What is the recovery?
These are fairly well tolerated operations. Pain that may require narcotic pain medicine typically lasts 3-4 days. After that, ibuprofen (Motrin and Advil) is sufficient. I recommend that patients take at least 1 week off from work or school and driving. The post-op care involves a compression vest for 2 weeks and scar massage after that. No heavy lifting is allowed for 8 weeks Most of the swelling and all of the buried stitches have disappeared by 3-4 months.
When can I resume my normal activity?
I recommend that patients refrain from exercise for at least 3 weeks after surgery. Even after 3 weeks, the incisions may be sensitive and patients need to use caution. Full activity including heavy lifting can not resume until the patient is 2 months out from surgery.

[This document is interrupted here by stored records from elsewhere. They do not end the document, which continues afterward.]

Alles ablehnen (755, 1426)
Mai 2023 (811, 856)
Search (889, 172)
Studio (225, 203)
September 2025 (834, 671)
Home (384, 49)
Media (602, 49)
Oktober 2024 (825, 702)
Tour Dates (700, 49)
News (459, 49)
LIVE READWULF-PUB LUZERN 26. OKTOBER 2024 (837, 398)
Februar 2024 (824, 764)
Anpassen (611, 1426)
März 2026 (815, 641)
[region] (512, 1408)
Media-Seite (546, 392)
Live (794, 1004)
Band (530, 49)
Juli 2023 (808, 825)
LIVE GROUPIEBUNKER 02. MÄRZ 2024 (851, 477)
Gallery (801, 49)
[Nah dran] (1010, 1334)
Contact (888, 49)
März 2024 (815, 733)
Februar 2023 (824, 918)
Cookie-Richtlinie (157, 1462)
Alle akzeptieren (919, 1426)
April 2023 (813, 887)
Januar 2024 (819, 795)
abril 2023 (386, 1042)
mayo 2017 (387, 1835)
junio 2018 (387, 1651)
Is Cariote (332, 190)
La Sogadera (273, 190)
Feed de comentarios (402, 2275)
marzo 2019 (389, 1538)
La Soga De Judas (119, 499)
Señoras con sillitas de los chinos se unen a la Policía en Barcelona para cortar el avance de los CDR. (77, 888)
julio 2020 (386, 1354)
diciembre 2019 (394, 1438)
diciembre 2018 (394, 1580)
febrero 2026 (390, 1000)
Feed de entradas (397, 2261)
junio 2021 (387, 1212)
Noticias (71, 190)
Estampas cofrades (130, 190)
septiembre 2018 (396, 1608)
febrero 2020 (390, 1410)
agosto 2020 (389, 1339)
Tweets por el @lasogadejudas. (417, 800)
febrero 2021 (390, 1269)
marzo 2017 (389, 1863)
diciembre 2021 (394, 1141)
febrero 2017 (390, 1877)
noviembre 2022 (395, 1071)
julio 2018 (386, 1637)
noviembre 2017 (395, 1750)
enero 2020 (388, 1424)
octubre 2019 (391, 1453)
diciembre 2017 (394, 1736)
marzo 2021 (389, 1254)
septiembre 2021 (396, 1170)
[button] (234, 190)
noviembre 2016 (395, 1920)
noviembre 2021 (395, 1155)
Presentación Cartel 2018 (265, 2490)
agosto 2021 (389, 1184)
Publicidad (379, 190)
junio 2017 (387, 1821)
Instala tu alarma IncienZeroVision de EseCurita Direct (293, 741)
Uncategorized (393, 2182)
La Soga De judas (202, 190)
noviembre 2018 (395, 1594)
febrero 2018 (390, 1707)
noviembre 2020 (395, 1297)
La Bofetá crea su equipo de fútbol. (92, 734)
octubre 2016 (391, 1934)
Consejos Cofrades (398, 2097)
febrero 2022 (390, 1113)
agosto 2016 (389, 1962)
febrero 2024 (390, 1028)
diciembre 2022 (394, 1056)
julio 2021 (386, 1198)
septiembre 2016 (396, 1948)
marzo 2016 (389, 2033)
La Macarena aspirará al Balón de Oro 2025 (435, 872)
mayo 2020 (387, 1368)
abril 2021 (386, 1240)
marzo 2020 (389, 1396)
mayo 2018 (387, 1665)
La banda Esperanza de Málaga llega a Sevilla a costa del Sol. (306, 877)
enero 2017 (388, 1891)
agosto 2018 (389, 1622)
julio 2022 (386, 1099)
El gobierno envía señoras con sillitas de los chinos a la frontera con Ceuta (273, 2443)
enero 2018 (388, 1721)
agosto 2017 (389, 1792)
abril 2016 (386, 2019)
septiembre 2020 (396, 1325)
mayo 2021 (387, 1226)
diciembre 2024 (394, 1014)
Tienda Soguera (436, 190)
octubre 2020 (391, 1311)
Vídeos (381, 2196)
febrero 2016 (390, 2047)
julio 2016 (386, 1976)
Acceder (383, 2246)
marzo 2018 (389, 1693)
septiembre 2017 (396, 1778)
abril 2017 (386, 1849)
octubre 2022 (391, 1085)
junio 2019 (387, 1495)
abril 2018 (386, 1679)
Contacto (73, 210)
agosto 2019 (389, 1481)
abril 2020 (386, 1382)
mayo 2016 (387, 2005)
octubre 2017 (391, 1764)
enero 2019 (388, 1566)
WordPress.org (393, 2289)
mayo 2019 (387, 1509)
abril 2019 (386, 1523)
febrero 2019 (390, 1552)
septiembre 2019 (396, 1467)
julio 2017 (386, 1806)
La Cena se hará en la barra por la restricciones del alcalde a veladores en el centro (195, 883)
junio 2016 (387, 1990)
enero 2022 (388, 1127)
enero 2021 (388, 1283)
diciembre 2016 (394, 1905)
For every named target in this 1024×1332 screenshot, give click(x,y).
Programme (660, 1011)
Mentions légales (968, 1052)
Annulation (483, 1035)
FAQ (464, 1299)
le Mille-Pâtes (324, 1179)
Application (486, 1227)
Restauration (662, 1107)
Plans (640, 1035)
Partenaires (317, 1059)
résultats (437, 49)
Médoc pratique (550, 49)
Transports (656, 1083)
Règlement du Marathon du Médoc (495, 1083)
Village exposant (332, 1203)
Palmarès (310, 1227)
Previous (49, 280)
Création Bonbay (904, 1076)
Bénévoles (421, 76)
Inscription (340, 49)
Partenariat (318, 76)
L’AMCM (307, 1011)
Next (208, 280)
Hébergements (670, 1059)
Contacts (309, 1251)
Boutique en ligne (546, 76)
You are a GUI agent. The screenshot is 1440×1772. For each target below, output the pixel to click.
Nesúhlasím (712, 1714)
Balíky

When will I be completely healed?
Some of the deep sutures under the skin can take up to three months to completely dissolve. For this reason, some patients may report sensitivity issues such as itching for up to three months post-op. Nipple and chest sensation may always be a little numb. Typically my patients have resumed full activity by 2-3 months. The final result including fading of the top surgery scars can take up to 1 year.
Can other procedures be performed at the same time as Top Surgery?
Yes – I frequently perform multiple procedures on top surgery patients. Liposuction and tummy tucks are the most common simultaneous surgeries.
What does it cost?
The cost of top surgery varies based on:
- Surgical technique required (peri-areolar vs. DI)
- Duration of the procedure
When you consult with Dr. Medalie he will explain your options and e-mail you a comprehensive price quote the same day that includes the top surgery, the anesthesia and the facility costs. A typical DI costs around $ 8000-9000 depending on the size of the patient.